Giving Horses a Voice With Sharon Wilsie What if your horse isn’t being difficult… What if they’re trying to speak? Giving Horses a Voice is a podcast for horse owners, trainers, therapists, and seekers who suspect there’s more happening beneath behavior — and want to understand it clearly, practically, and without mysticism or gimmicks. Hosted by Sharon Wilsie, author of the Horse Speak book series and founder of the READI® framework (Regulated Equine Atonement for Dynamic Interaction), this podcast explores the missing link between traditional training and true relational communication. Sharon shares: • How horses actually communicate through micro-gestures • What regulation really means (and how to recognize it) • Why “feel” isn’t magic — it’s observable • How maternal care messages shape equine safety • What happens when humans learn to slow down enough to see This isn’t about whispering.

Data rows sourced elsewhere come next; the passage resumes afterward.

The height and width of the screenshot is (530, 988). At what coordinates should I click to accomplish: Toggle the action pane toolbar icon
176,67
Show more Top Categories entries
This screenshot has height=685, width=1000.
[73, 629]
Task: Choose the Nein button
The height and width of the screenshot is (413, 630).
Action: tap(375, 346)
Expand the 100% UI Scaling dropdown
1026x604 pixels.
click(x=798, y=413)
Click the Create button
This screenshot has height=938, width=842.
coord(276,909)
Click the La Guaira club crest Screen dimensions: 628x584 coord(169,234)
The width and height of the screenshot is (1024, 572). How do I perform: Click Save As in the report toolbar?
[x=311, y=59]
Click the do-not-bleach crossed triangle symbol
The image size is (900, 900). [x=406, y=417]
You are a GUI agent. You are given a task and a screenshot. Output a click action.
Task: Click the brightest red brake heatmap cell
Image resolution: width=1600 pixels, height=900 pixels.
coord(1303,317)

It’s not about dominance. It’s not about anthropomorphism. It’s about learning to observe what has always been there. With over a decade of field research, international clinics, neurobiological study including HRV research, and thousands of horses observed, Sharon brings both grounded science and lived experience to conversations that feel intimate, honest, and practical. Each episode invites you to: • Question what you’ve been taught • Trust what you’ve sensed • And reclaim your own lived experience with your horse You don’t need to believe anything. Just be willing to look. Because when we give horses a voice, we often find our own.